═════ Brano da leggere ═════

Il Data Center Green conviene

La Roadmap verso un’economia low-carbon suggerisce di cominciare dal “fare le cose in modo diverso al proprio interno”. Val la pena dunque guardare  a ciò che l’It può fare su se stessa, concentrandosi sull’impatto che può avere rendere eco-efficienti le operazioni del data center

Pubblicato il 13 Mar 2009

fabbricaa70

La Roadmap verso un’economia low-carbon definita da Gartner (www.gartner.com), che abbiamo anlizzato nell’articolo precedente, sottolinea come il primo passo per le aziende debba essere compiuto a partire dall’interno. Il primo step, è “fare le cose in modo diverso”. L’It, in questo senso, può fare molto, a partire dall’efficienza dei data center. L’obiettivo è aumentare l’efficienza nell’utilizzo di energia e materie prime, massimizzando il lavoro produttivo del data center, senza comprometterne performance, resilienza e sicurezza. Secondo la Roadmap bisognerà da un lato studiare le forze che agiscono sul data center a lungo termine e possono spingerlo a diventare Green (abilitatori) o essere d’inciampo (inibitori), e “tenerle d’occhio” nella propria pianificazione strategica It; e d’altro canto concentrarsi a breve su quegli investimenti in tecnologie e tecniche di disegno che promettono i maggiori risultati e risparmi, in termini di eco-efficienza delle operazioni. Seguiamo in questa strada le indicazioni di Rakesh Kumar, Vp Ricerca Gartner.

═════ Materiale fornito ═════

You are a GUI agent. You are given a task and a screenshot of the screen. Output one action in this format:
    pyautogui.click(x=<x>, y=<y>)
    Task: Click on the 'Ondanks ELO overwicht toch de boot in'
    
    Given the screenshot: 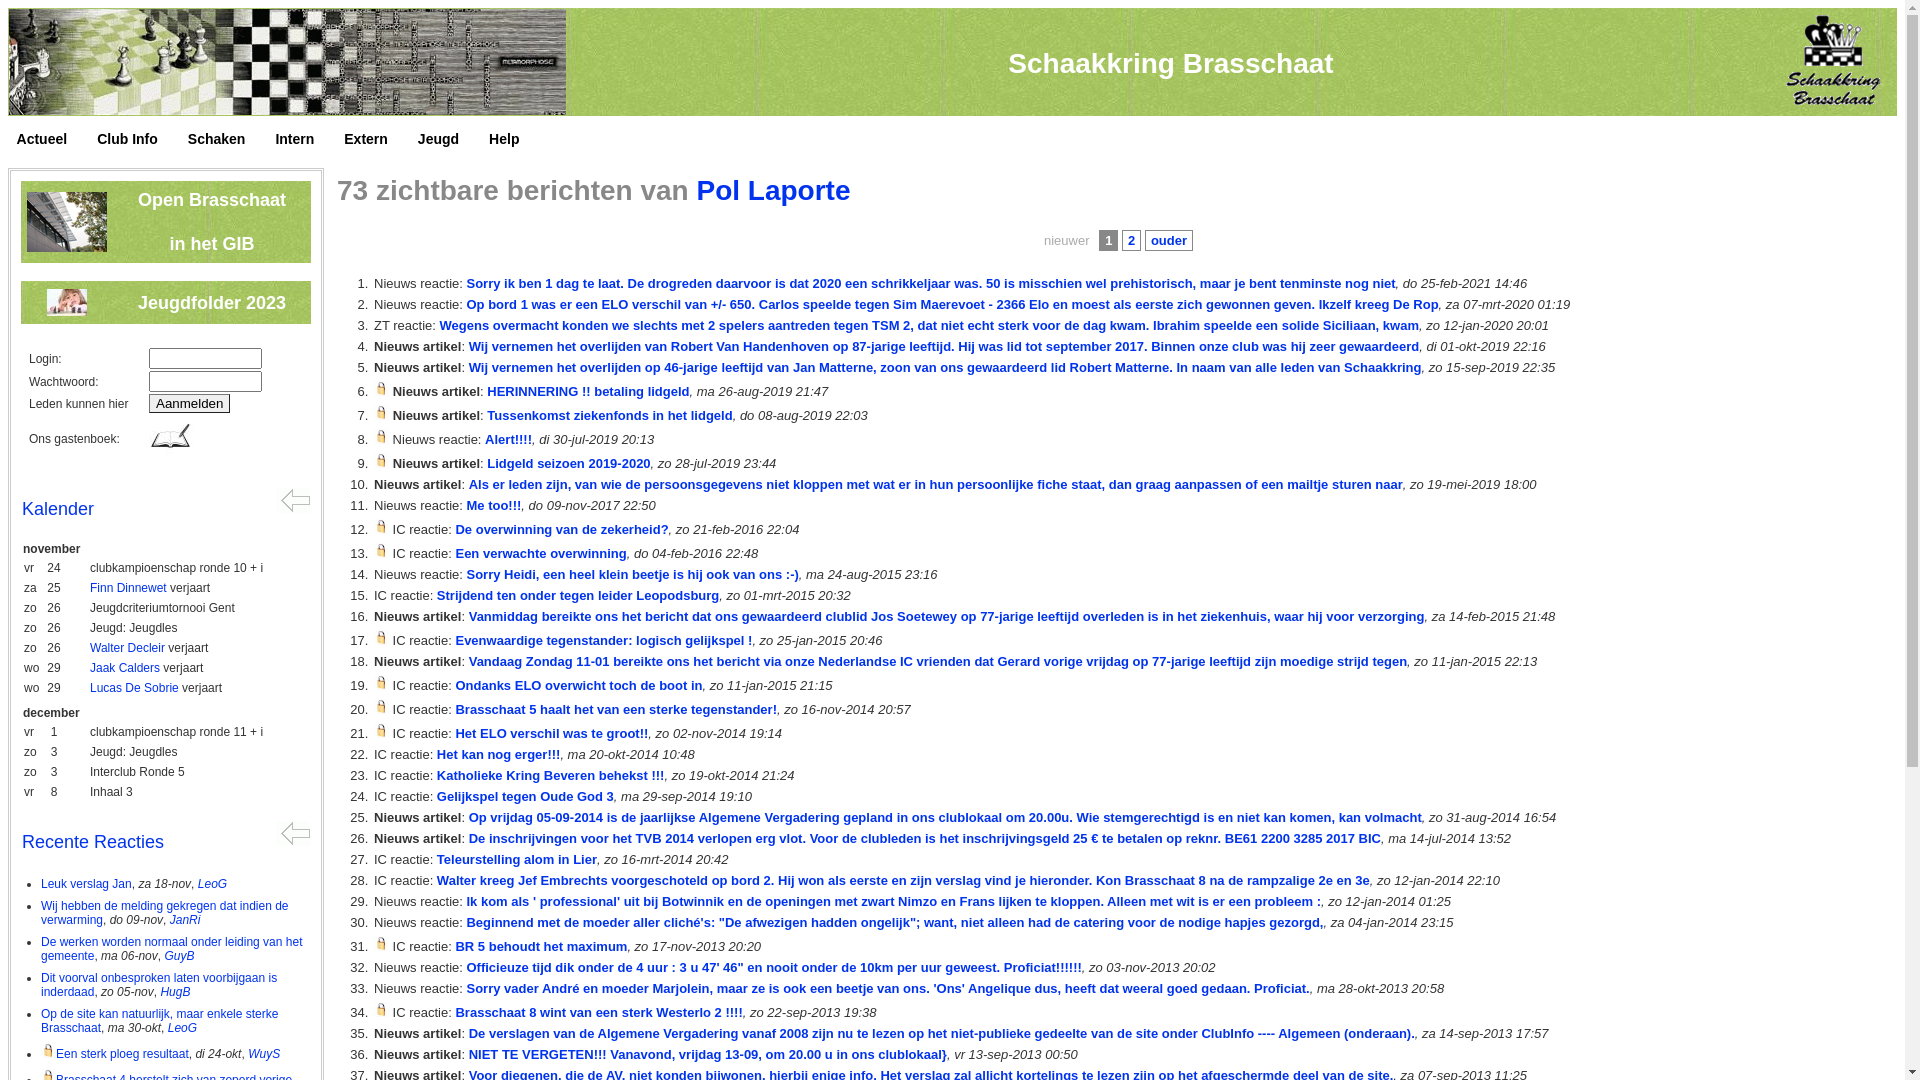 What is the action you would take?
    pyautogui.click(x=454, y=684)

═════

Istruzioni dell'esercizio:
1. Nel brano sul data center green, chi ha definito la Roadmap verso un'economia low-carbon?
2. Prosegui il brano sul data center green dopo la sua ultima frase.
Le righe hanno una fonte diversa dal brano.

Risposte attese:
1. L'ha definita Gartner.

2.
I driver che spingono al Green i Data Center
In primo luogo non c’è dubbio che il trend dei data center a diventare green è in atto, ma per ragioni economiche, non ambientali. È un fatto che molte parti di un programma green per l’It aiutino a ridurre i costi e a controllare il rischio di crisi energetica. Anche se un numero crescente di Corporation si preoccupa per l’impatto sui valori del brand, la grande maggioranza delle aziende è motivata dai risparmi sui costi crescenti di dispositivi It e di infrastrutture di supporto e le sta bene “dipingerli di green”. “Ma al di là dell’efficienza energetica, bisognerà ovviamente riconsiderare strategicamente nel loro insieme processi gestionali diversi, come le gestioni dell’edificio, degli asset e dei rifiuti, l’architettura tecnologica, il capacity management dei dispositivi It e i servizi di supporto. Ad esempio, i dispositivi It vanno scelti in base all’impatto del loro ciclo di vita sull’ambiente, e i servizi di supporto alla loro eco-efficienza oltre che ai livelli di servizio e ai requisiti di performance”, spiega Kumar.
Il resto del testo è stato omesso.